At the Ben Folds concert last Thursday, I spent much more time watching my fellow Duke students than Ben Folds himself. The reason? I was fascinated with one aspect of Duke students’ lives that apparently no one here seems to notice: We cannot dance.
It’s really quite mesmerizing. As Benny boy played his “piano rock” (what a horrible name) with his driving beats, almost everyone in Page was bouncing up and down in a terribly arrhythmic fashion. Many people were moving their heads in such a way that made them resemble drunken pigeons. Many others were gyrating their lower torsos so off-beat that it looked more like an alligator was biting at their crotch than actual dancing. The rest were simply using their knees to move themselves up and down, but, unsurprisingly, at the completely wrong tempo.
Now, don’t get me wrong, some people here can dance. But it’s basically just the step teams and a few assorted other people. The rest of us are so bad that it’s actually quite funny. If you don’t believe me, I invite all of you to go to Parizade or Shooters or Bully’s and watch. You’ll get a good laugh, unless you’re one of the people dancing. And in that case, you’ll get laughed at. It’s a win-win situation.
I sat back and began to wonder why we suck so badly at dancing. Then it hit me. Remember last Thursday, the same day as Ben Folds, that huge 20-foot dancing blue thing that was right at the bus stop? And, what most of you probably don’t remember is that right across the way, in front of the Allen Building and Perkins, there was a pathetic attempt of a protest that was happening. I realize that the cars were in the way and that most people couldn’t read the messages written on the cloth, but did anyone noticed it? And if you did, did you pay attention? If yes, bravo. If not, why? Because you were probably paying attention to and, like the girl sitting next to me on the bus, talking about that “weird ugly blue thing.”
It’s not your fault, though. You’re the victim. It’s probably just because you just don’t care about things like people protesting or the problems in the world. Think about the PSM. Remember that? Well, the protests were pathetic. Oh wait, you probably didn’t go.

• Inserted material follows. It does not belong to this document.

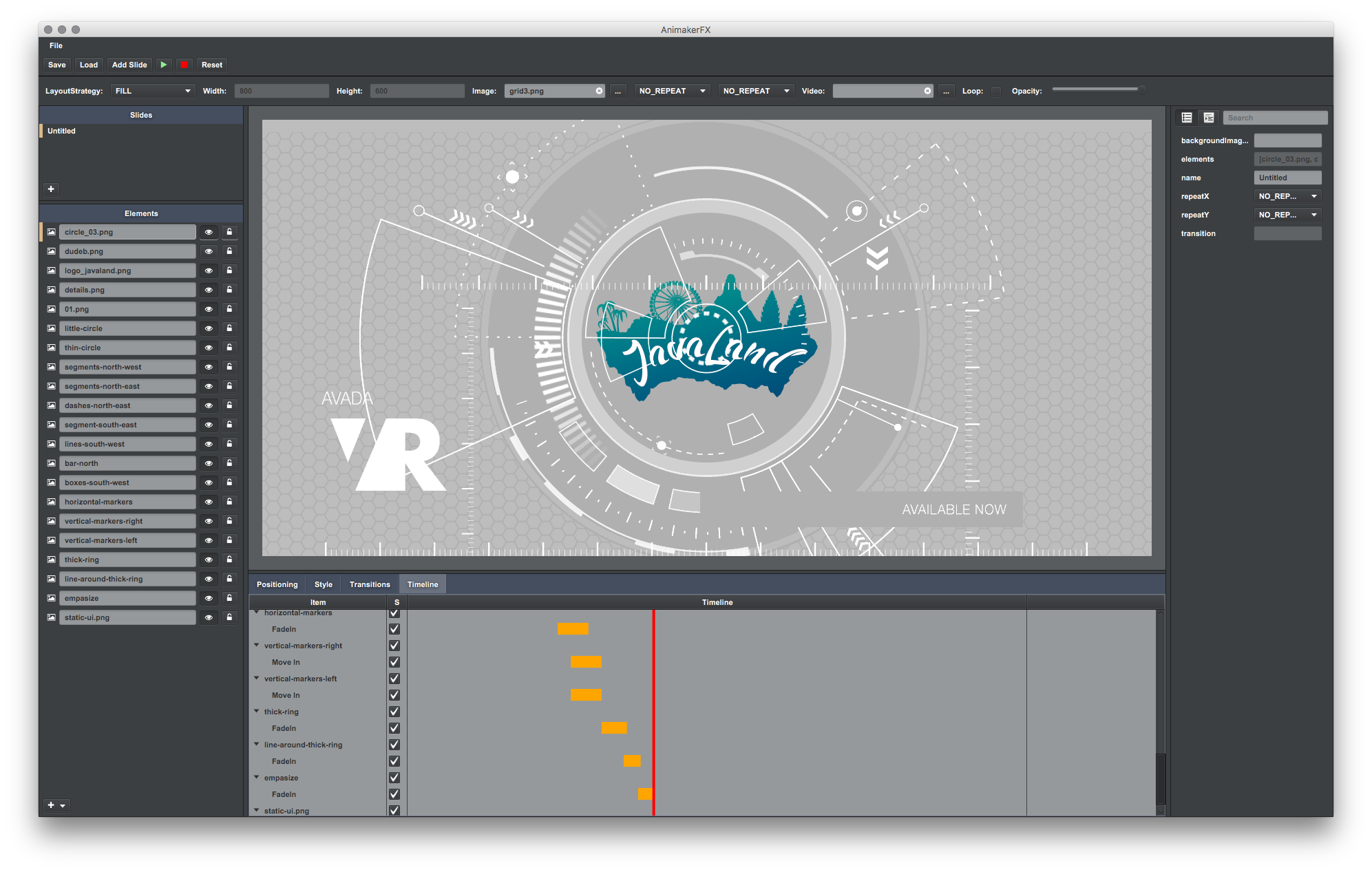
Task: Enable the Move In checkbox for vertical-markers-right
Action: pyautogui.click(x=395, y=661)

See, the vast majority of Duke students—yourself probably included—were in their rooms sleeping off hangovers. The reason we don’t care is that we’re not supposed to. We forget too often that we go to a top-tier university. We’re America’s future businessmen, lawyers, doctors and CEOs. And all most of us ever think about is getting rich, joining the yacht club (there was a Yacht Club Party, remember?), getting married, having kids and then having an adulterous affair with our secretary, nurse, maid or pool boy. That’s why we don’t care about poor people being oppressed. That’s why we suck at dancing. We’re just not cut out for it. You don’t see Donald Trump boogying and bouncing around to Snoop Dogg, do you?
The strange thing about Duke students and dancing, though, is that even though we’re so bad at it, we still try. I guess the only reason for this is because we’re still lost in the high school lie that we’re cool. In reality, we’re all dorks here at our oh, so prestigious university. If we weren’t, we’d be going to State or Carolina or ASU. That’s one huge thing about ourselves that we need to realize. We must accept our dorkiness and stop trying to dance. We stopped caring about world issues, so how hard can it be? Frat boys, sorority girls, you’re no cooler than that dude who studies orgo even after he finished the class with an A+. Scary though, huh?
So the next time you’re thinking about dancing, don’t. Just realize that you look stupid. You look like you’re being bitten in the crotch. Donald Trump doesn’t dance. Neither does Bill Gates. You’re going to join a yacht club one day. Yacht club members don’t dance. They’re crotchety old upper-crest WASPS. That’s going to be you. You can’t dance. You’re not cool. Sorry.
Matt Dearborn is a Trinity sophomore. His column appears every other Tuesday.